Moderniser les réseaux électriques et renforcer leur puissance est donc nécessaire pour assurer le fonctionnement futur des industries. Pour ce faire, une matière première est indispensable, le cuivre. C’est ici que les choses se corsent. De 9 millions de tonnes en 1990, la consommation mondiale de cuivre est passée à 21 millions aujourd’hui. Dès 2030, le besoin sera de 30 millions de tonnes. " La compétition pour l’accès au cuivre est lancée, face à un déficit de 5 à 7 millions de tonnes. Les États-Unis en ont bien conscience et passent des contrats pour sécuriser leur approvisionnement sur du long terme. L’Europe est en retard et ne semble pas toujours avoir pris la mesure de la gravité de l’enjeu ", poursuit Jérôme Fournier.

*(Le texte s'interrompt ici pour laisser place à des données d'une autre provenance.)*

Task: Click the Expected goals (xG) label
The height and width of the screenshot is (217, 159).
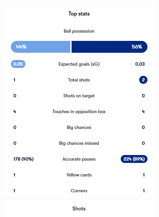Action: tap(79, 64)
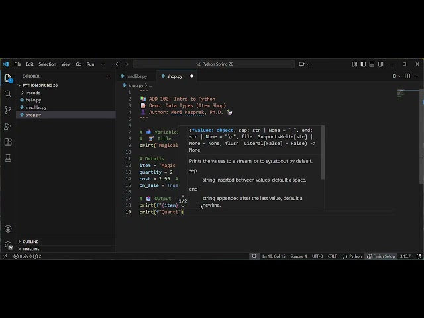The height and width of the screenshot is (318, 424).
Task: Open the Testing flask icon
Action: (x=8, y=158)
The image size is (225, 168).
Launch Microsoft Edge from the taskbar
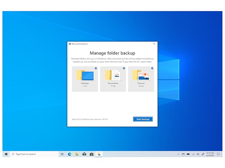69,154
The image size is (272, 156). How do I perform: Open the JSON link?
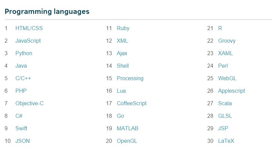tap(23, 141)
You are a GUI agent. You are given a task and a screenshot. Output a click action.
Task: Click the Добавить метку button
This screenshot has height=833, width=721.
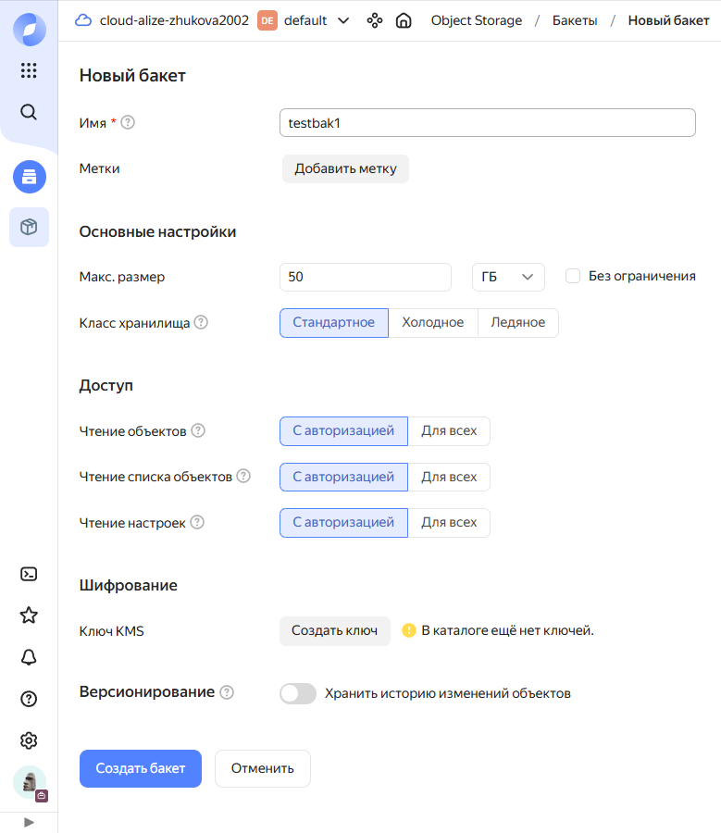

Nexans, spécialiste des câbles qui a recentré son activité autour de l’électrification, a fait de l’approvisionnement en cuivre une de ses priorités. " Le cuivre est un élément recyclable à l'infini sans perte de propriétés physiques électriques et mécaniques, élément que l’on retrouve bien sûr dans les câbles et fils, mais aussi dans les batteries ou les éoliennes. Nous en avons fait un enjeu central de notre R&D et souhaitons structurer une filière autour du recyclage dans tous les pays où nous sommes présents ", souligne Elyette Roux, vice-présidente corporate en charge des ventes, du marketing et de la communication chez Nexans.

Néanmoins, pour recycler, encore faut-il parvenir à récupérer le cuivre. Une mission plus complexe qu’il n’y parait, car il faut identifier les câbles inactifs, parfois entrevechés dans ceux toujours en activité. C’est donc l’un des axes de travail de la R&D de Nexans, qui a ouvert un pôle mondial d’innovation autour de l’électrification décarbonnée à Lyon, AmpaCity. Science des matériaux et innovation digitale s’y côtoient. Le groupe a ainsi élaboré une technologie permettant d’identifier les câbles inactifs au sein d’un réseau.

" Cela peut paraître simple, mais nous avons aussi équipé de traceurs les bobines de cuivre que nous livrons, afin de pouvoir les retrouver et les recycler si elles sont abandonnées sur des chantiers. Une pratique encore courante dans certains pays ", ajoute Jérôme Fournier.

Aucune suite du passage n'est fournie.